Boost converter circuits are a great way to increase the amount of voltage coming from your power source without drastically changing the wattage of your project. The main components that allows a boost converter to work provide the higher voltage is an inductor and a MOSFET switch. For those of you who might not know, inductors are a type of electronic component that are able to store energy. Unlike capacitors, which store energy in an electric field, inductors store energy inside of a magnetic field that is created when current flows through a coiled wire.
When the switch is driven “on”, a short circuit is created so that current only flows through the inductor and then back to the “ground” of the source of power. As mentioned earlier, when current is flowing through the coils of a conductor, energy is used to create a magnetic field around the conductor. This magnetic field creates a voltage differential across the inductor that opposes some of the electromotive force (e.m.f.) produced by the power source.

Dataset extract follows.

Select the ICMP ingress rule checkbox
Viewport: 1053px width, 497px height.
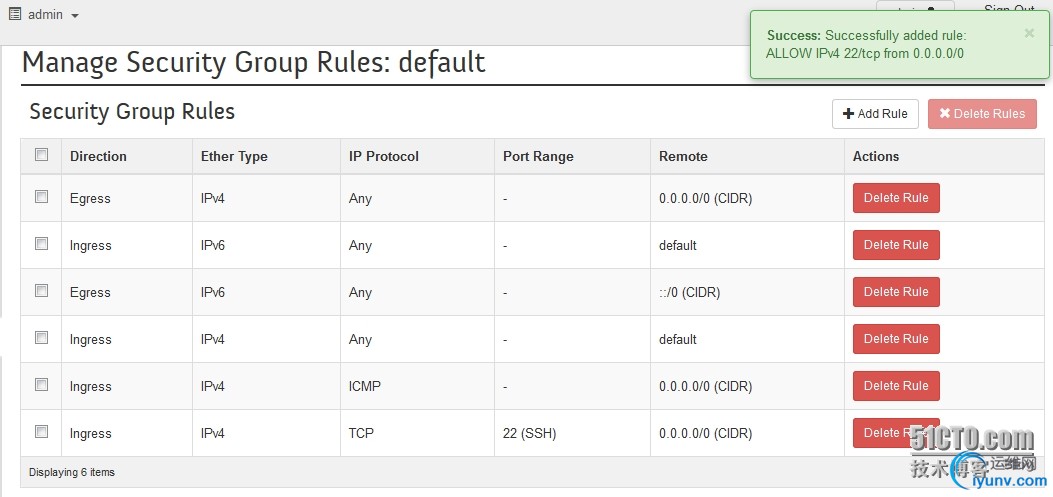point(42,385)
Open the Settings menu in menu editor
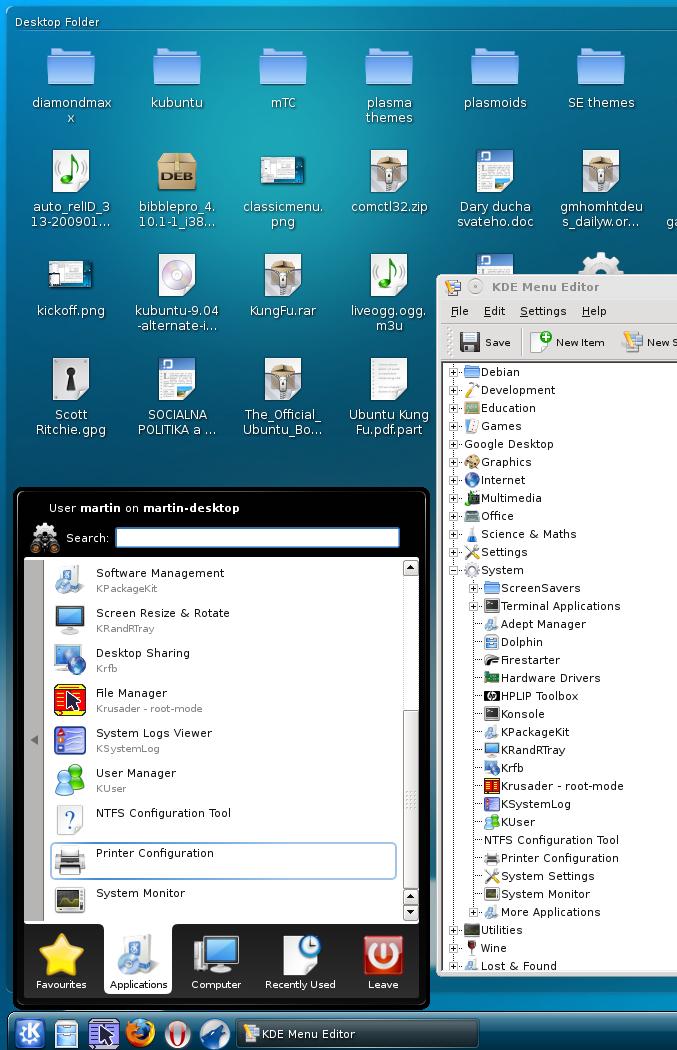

When the switch is turned off, this short circuit is broken, allowing current to flow to both the load (like a OLED screen) and a capacitor. Because of this load and the nature of Ohm’s Law (V = I*R), the increased resistance means that less current is able to flow from our power source through our project. However, because of that fact that energy is conserved (first law of thermodynamics), the current cannot just suddenly drop to a lower value because that would imply that some of the energy was destroyed. Consequently, what happens is that the magnetic field that had been created with the short circuit now starts to be destroyed. As it shrinks, the voltage differential across the inductor that had opposed the e.m.f. flips its polarity so that it is now adding to the voltage produced by the power source.
This additional boost in voltage (hence a boost converter circuit) accomplishes two things. The first is that with the higher voltage (of which the screen required in order to operate), the first law of Thermodynamics is now obeyed since the power flowing through our circuit is maintained so that no energy is inadvertently destroyed. This is because power is equal to the product of voltage and current; even though our current decreased because of extra resistance in our circuit, the voltage was increased with the decaying magnetic field, allowing the power to remain both continuous and differentiable.
The second accomplishment is that the capacitor that is in parallel with the circuit (or in our case, screen) simultaneously receives the higher voltage energy at the same time as the screen. Because of this, when the MOSFET switch is turned back “on” to re-energize the magnetic field the capacitor is able to provide the same higher voltage energy to the screen, effectively allowing the screen to receive a relatively constant supply of power.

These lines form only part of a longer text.